Michael still serves pho, however, believing it to be the gateway for Angelenos to explore a wider spectrum of Vietnamese cuisine. He steers customers towards his more unique offerings, especially those coming on return visits. “Surprisingly, there has been a lot of attention from non-Vietnamese customers,” he says. “But you have to hit them with the pho first, and the pho has to be good. If you can’t do pho right, people don’t come back.”
The Nguyen family opened Kim Hoa Hue as a takeout-only spot in a small storefront in 2002. Led by the matriarch, Hoa Nguyen, the family handmade every dish to order and gradually built up their business. Three years later, they moved to the current location, in El Monte, bringing the cuisine of Hue, a city in Central Vietnam, to the greater Los Angeles area for the first time.
Hue was the imperial city of Vietnam during the Nguyen dynasty in the 1800s, and the food prepared for the emperors, today popular street snacks in Vietnam, consisted of numerous small plates that are now part of the combo offered at Kim Hoa Hue: banh beo (steamed rice cakes served on small saucers); banh nam (rice dumpling filled with pork and shrimp and wrapped in banana leaves); and banh bot loc (translucent tapioca dumplings).

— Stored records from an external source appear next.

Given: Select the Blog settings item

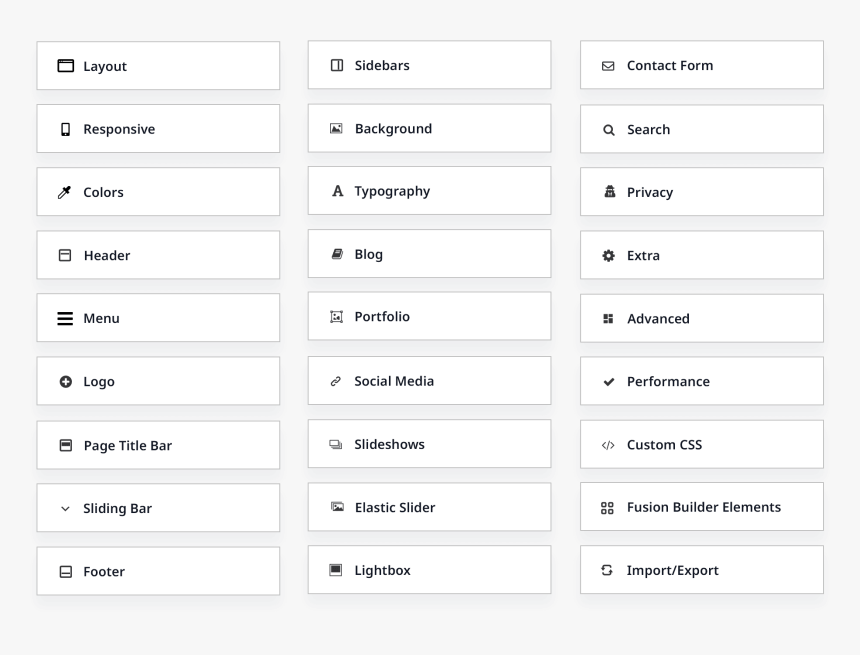Looking at the screenshot, I should (x=429, y=254).
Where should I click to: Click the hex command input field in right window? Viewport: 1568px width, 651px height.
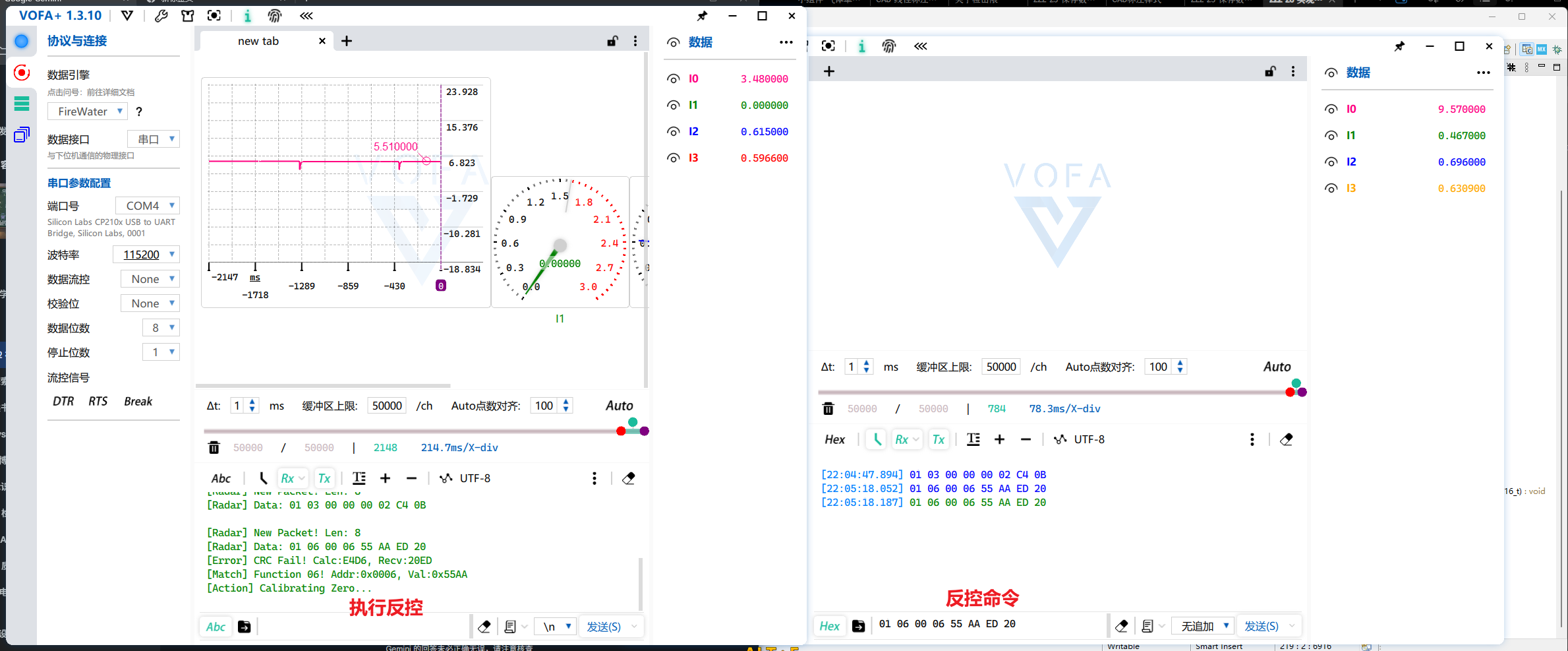(x=989, y=625)
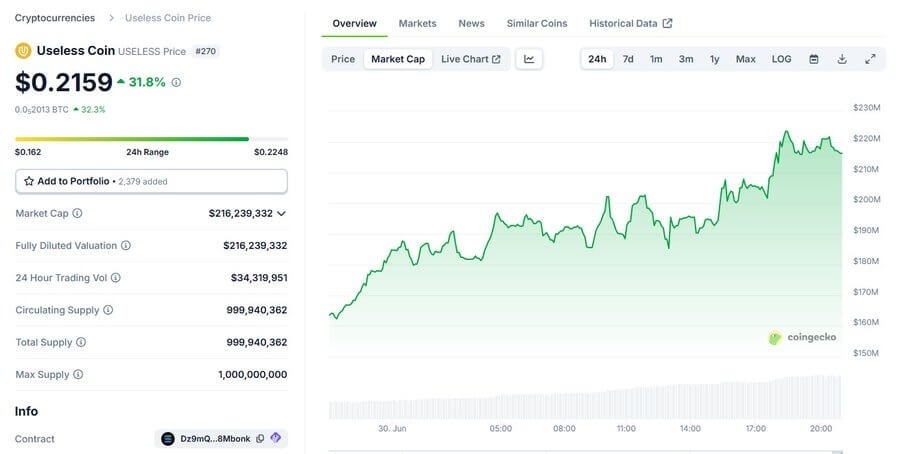
Task: Toggle the LOG scale option
Action: [781, 59]
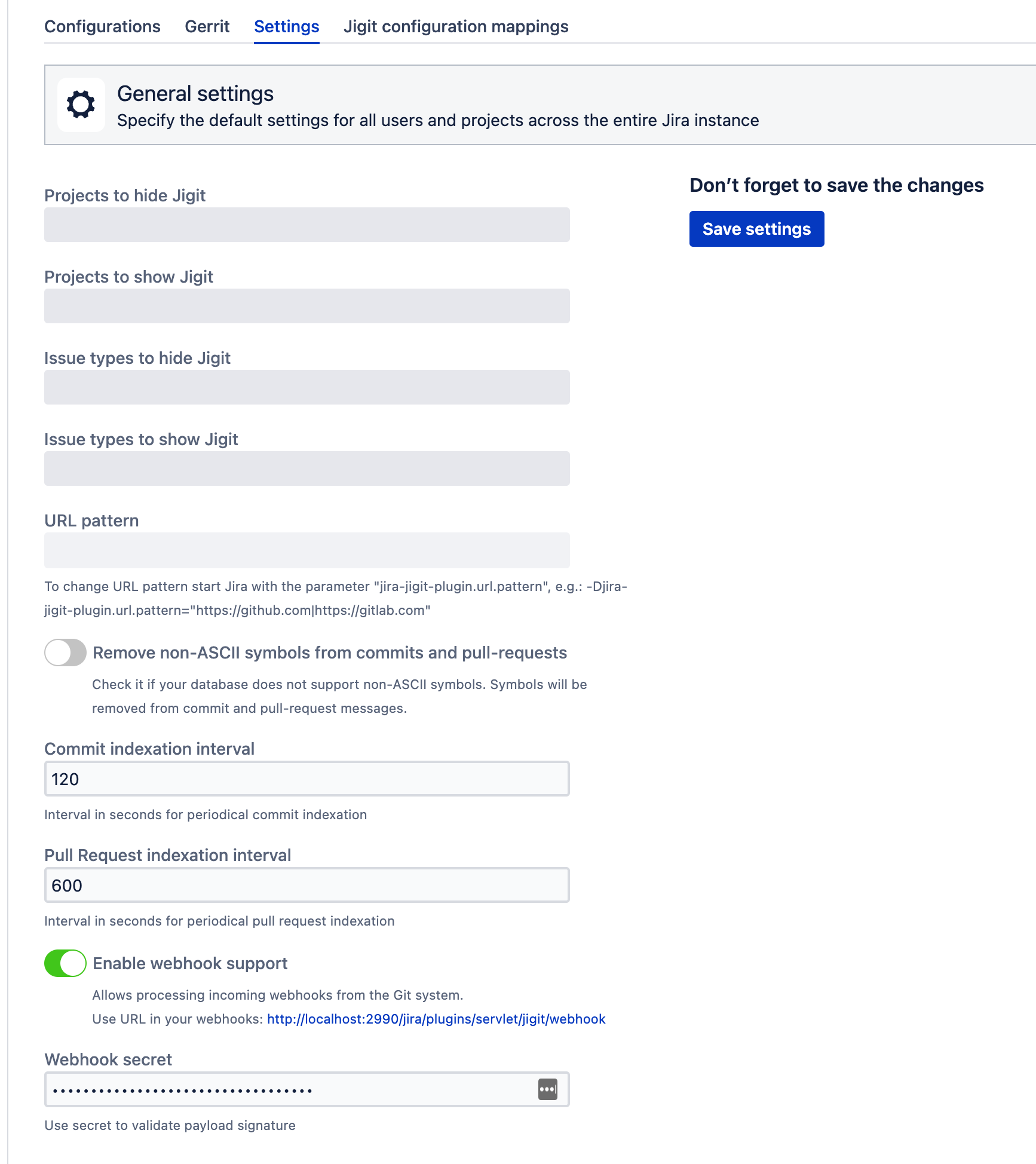Focus the Pull Request indexation interval field
Image resolution: width=1036 pixels, height=1164 pixels.
click(306, 885)
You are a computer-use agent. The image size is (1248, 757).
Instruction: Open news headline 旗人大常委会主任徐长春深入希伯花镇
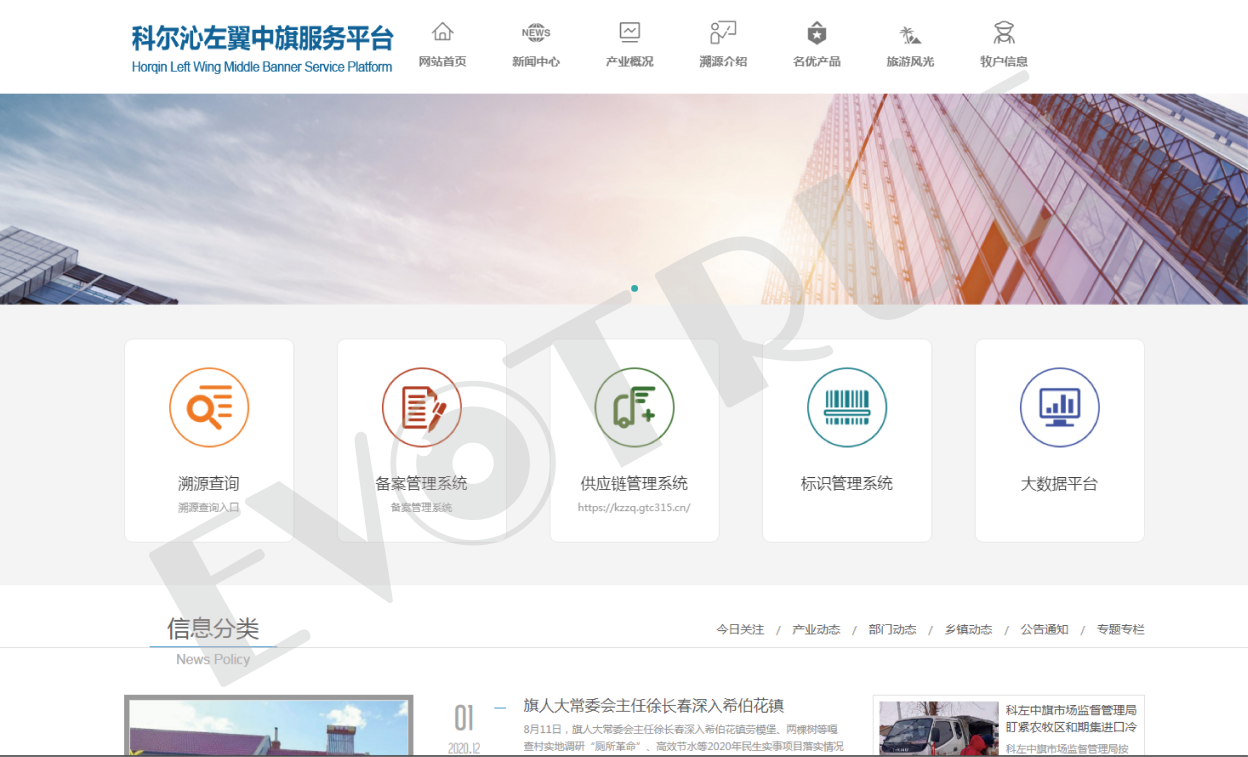[x=653, y=706]
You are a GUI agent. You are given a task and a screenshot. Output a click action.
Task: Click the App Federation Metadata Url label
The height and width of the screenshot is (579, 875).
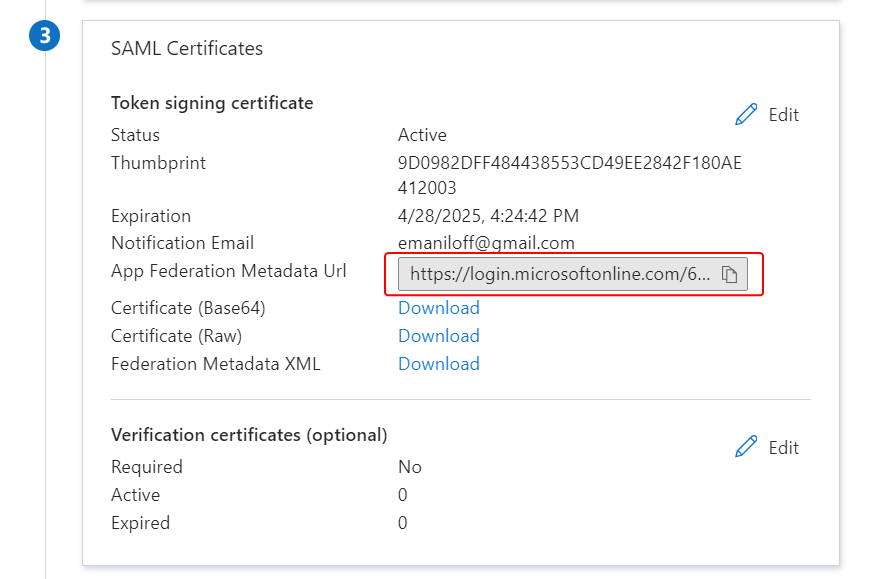tap(229, 271)
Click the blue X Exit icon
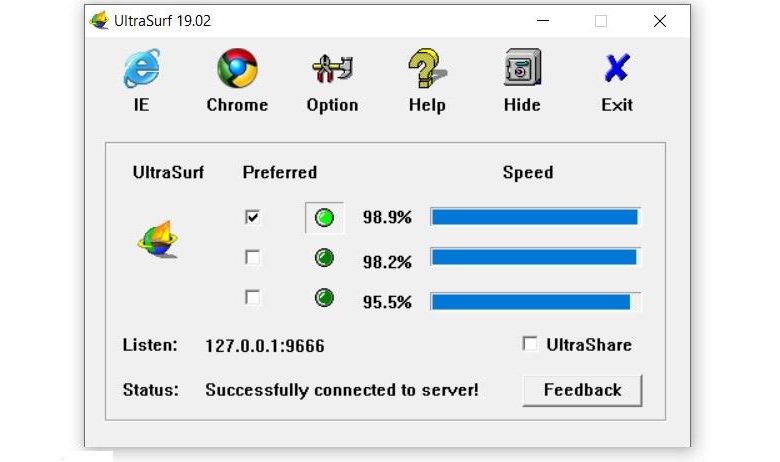The width and height of the screenshot is (780, 462). point(617,70)
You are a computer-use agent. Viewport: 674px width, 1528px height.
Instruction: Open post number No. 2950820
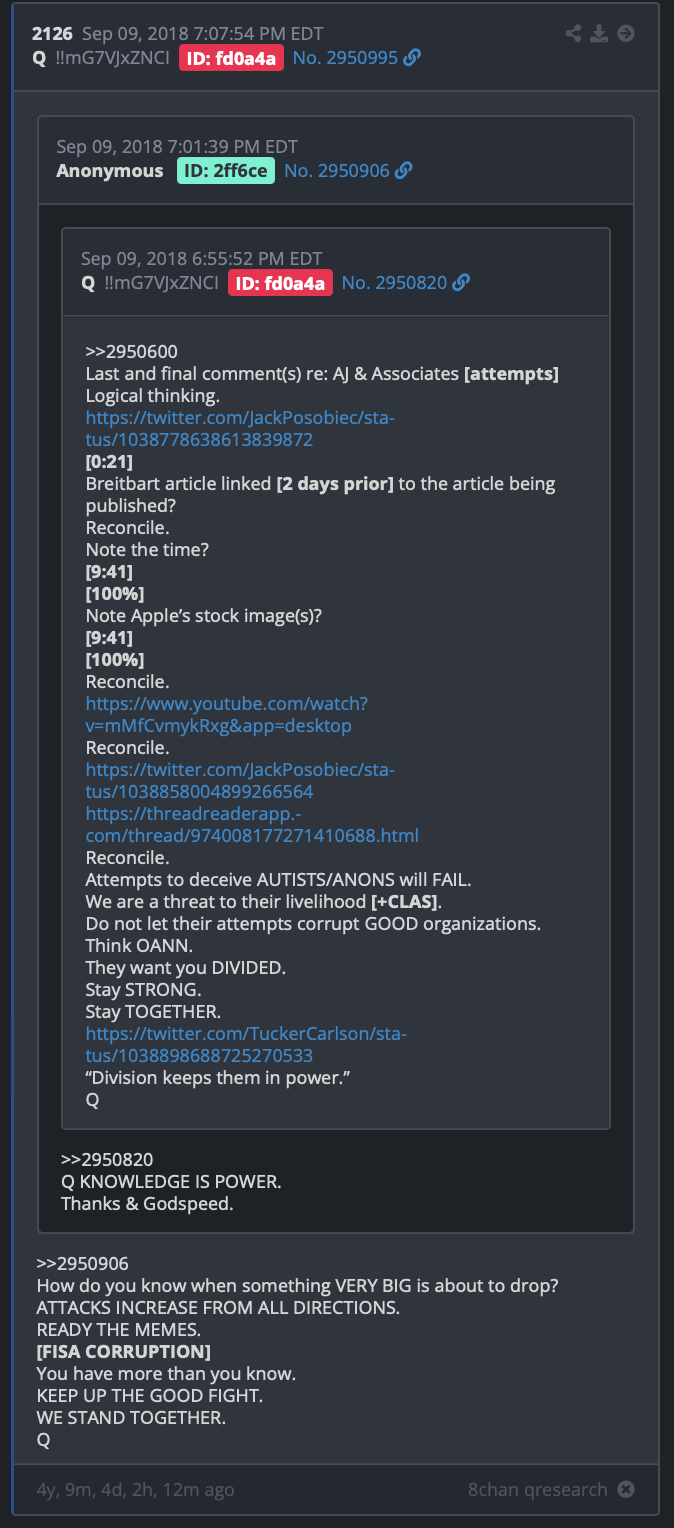(395, 283)
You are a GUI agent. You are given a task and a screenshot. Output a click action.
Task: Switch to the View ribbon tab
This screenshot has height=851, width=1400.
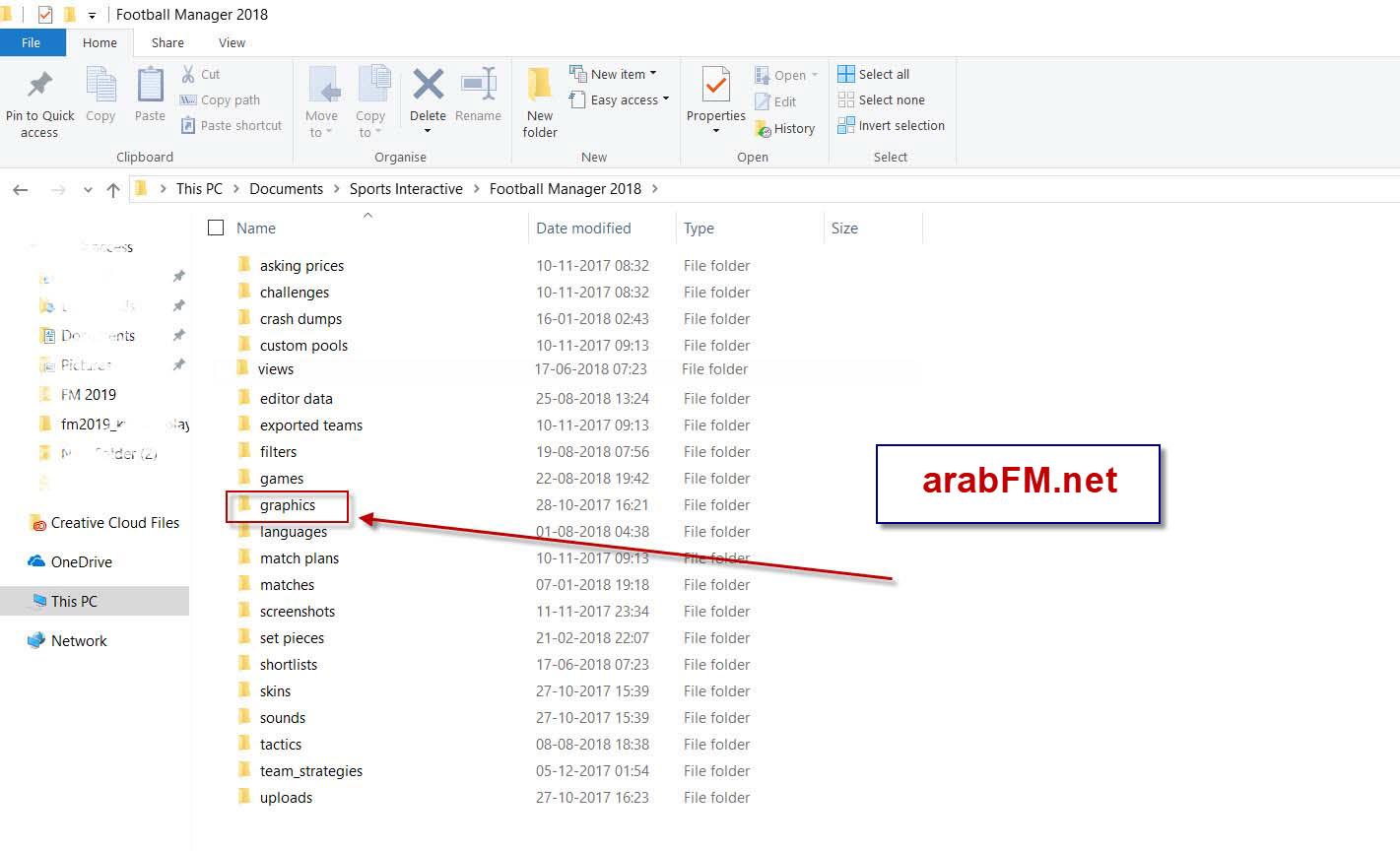tap(232, 43)
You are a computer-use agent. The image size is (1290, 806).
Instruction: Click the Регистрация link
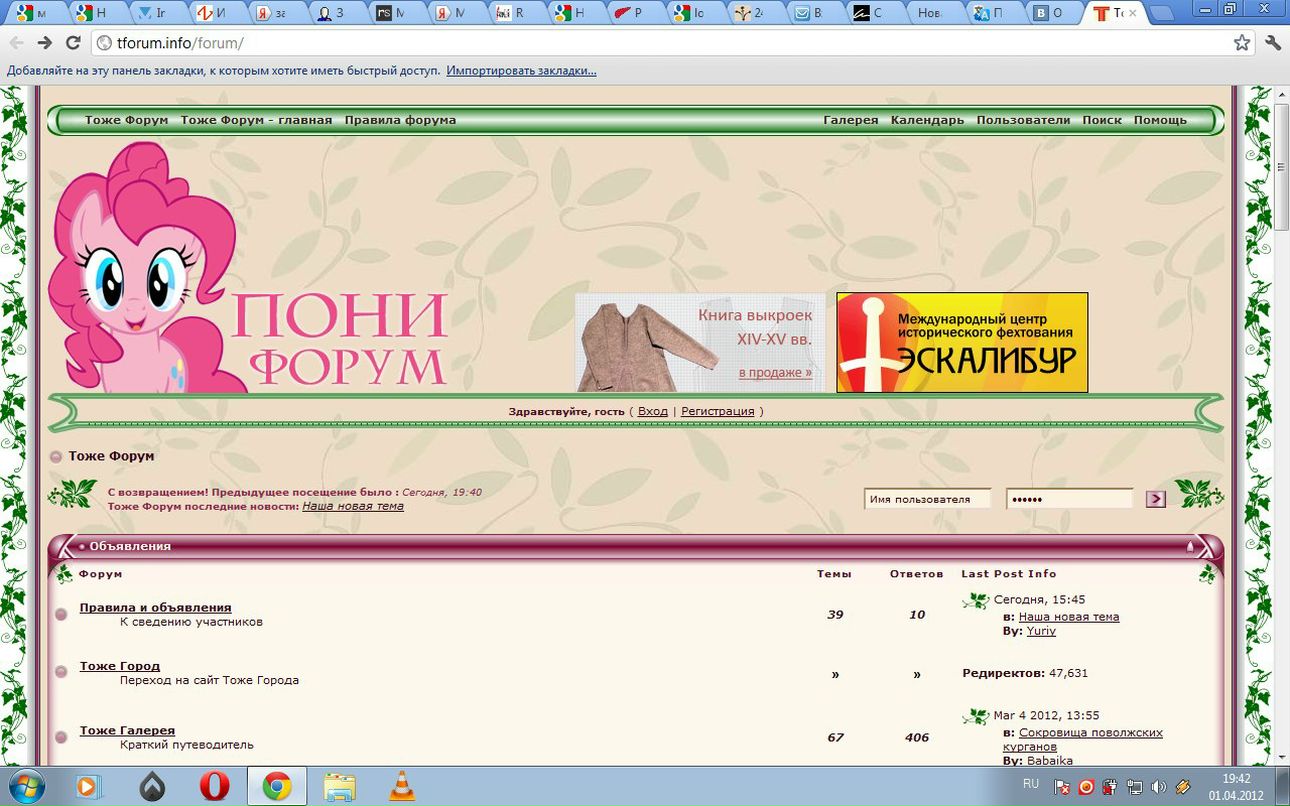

In the beginning, Kim Hoa Hue’s customers were older Vietnamese immigrants nostalgic for the food they grew up eating. But that’s changed. Other Asians in the San Gabriel Valley became early converts, finding familiarity in the menu. The fermented pork sausage nem chua, for example, is similar to the Isaan sausage in Thailand, while Chinese customers are acquainted with the steamed rice rolls and tapioca dumplings. Bun bo Hue, a noodle soup made with beef, pork, shrimp paste, and occasionally pork blood—and considered the richer, spicier cousin to pho—has found a dedicated audience among Kim Hoa Hue’s Hispanic customers. Chau Nguyen, Hoa’s younger daughter, smiles proudly whenever she talks about the widening customer base.
Originally opened as a humble, family-owned restaurant in 1986, in Santa Ana, Tay Ho has built a name by specializing in a Northern Vietnamese dish called banh cuon: a fermented rice sheet filled with ground pork and mushrooms. Today, Tay Ho operates out of seven locations throughout California, and the family’s younger generation has even more ambitious plans: to bring their take on Vietnamese food into the mainstream American food scene.
Twenty-year-old Vivian Yenson, the granddaughter of Tay Ho’s original matriarch, Linda Tuyet Nguyen, recently started working alongside her father, Tay Ho Restaurants’ CEO Jayce Yenson, to modernize and expand by opening takeout and delivery-only locations across Southern California. With colorful store-fronts and sleek packaging, Tay Ho is targeting a younger, on-the-go demographic. Instead of the less takeout-friendly pho, Tay Ho’s concept offers garlic noodles and fried rice to lure in customers who are not familiar with banh cuon. “My generation of Vietnamese Americans barely know what banh cuon is,” says Vivian. “It’s time for that to change.”
So far, Tay Ho has only opened restaurants in areas with a significant Vietnamese population, but Yenson, the CEO, believes it’s only a matter of time before Vietnamese food becomes as mainstream as Chinese or Mexican cuisine. He has seen a shift in the customer base of the legacy Tay Ho restaurants, with second-generation Vietnamese Americans bringing their non-Vietnamese friends to the restaurant, and is confident in the potential of their signature dish to become a takeout mainstay like banh mi, particularly because it’s meant to be eaten at room temperature. Says Yenson, “Banh cuon is a perfect quick meal to eat any time of the day.”